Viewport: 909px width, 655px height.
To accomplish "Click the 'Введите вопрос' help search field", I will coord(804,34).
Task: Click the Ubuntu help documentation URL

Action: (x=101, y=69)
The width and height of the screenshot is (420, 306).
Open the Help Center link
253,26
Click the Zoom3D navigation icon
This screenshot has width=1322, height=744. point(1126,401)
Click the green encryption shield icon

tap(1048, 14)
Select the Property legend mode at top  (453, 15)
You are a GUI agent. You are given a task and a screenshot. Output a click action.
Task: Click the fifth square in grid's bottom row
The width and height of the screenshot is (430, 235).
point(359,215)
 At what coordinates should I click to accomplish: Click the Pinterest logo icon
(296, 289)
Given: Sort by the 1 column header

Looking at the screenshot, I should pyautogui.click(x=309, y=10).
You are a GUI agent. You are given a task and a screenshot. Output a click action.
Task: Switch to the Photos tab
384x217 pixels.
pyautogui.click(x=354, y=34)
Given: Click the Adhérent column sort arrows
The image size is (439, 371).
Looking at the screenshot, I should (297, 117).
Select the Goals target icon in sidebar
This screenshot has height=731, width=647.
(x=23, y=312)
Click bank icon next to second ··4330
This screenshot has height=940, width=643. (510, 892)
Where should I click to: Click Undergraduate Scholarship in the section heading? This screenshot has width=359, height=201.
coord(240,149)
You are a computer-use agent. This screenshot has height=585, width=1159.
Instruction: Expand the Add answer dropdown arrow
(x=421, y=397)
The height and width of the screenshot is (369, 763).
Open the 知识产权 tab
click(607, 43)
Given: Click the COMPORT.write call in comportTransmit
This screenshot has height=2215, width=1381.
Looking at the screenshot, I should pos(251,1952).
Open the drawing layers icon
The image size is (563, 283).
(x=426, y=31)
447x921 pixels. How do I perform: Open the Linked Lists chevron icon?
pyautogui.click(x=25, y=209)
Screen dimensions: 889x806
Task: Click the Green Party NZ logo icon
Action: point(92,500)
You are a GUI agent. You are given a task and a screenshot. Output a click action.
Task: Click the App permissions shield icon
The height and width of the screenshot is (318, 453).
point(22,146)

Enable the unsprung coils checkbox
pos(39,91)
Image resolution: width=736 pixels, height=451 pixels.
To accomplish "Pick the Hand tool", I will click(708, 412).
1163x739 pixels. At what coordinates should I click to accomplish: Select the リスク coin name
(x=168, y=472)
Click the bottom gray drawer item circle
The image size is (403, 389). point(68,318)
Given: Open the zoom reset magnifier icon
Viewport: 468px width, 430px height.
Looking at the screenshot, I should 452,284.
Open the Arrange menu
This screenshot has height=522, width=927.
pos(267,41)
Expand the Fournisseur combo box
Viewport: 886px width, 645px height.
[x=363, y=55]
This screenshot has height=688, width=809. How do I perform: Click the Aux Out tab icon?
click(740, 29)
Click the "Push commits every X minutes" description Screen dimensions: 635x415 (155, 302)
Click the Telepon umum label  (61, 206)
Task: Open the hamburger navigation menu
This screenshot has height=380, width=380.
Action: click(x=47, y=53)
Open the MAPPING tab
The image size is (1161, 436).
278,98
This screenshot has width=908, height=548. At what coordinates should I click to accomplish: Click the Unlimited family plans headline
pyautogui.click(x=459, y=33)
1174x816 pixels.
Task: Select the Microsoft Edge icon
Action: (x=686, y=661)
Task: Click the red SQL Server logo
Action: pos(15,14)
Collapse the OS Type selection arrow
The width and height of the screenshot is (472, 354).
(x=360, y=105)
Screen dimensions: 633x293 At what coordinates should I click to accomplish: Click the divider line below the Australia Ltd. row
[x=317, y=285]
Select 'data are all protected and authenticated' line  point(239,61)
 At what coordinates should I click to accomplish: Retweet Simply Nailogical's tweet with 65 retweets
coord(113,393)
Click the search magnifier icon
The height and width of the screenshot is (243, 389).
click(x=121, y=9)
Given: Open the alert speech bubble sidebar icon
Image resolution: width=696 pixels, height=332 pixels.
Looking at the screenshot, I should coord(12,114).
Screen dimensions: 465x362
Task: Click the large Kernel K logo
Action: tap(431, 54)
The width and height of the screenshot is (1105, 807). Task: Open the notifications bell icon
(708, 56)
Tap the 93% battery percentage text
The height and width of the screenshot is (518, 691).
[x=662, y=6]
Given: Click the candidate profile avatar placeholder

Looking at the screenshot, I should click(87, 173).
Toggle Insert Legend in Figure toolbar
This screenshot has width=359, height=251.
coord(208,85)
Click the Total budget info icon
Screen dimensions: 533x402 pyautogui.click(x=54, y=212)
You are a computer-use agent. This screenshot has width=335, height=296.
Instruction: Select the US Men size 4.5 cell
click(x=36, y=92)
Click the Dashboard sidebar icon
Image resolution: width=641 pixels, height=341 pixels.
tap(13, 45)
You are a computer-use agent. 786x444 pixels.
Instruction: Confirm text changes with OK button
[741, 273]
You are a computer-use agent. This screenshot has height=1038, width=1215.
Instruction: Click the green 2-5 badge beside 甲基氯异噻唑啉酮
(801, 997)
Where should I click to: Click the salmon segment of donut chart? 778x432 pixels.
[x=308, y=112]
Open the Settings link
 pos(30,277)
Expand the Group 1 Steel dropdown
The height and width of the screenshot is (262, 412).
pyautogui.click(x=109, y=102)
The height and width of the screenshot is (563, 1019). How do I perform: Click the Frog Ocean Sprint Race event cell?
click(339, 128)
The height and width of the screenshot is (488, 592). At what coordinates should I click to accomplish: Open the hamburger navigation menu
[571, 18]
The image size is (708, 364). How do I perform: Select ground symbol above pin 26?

▬▬▬▬▬▬▬▬▬▬

**Aim of the task**: Search the records line by line for the word "will" and copy every line where it appears.

**Response to the exercise**:
To accomplish "Click the 'Введите вопрос' help search field", I will coord(804,34).
To accomplish "Pick the Hand tool", I will click(708, 412).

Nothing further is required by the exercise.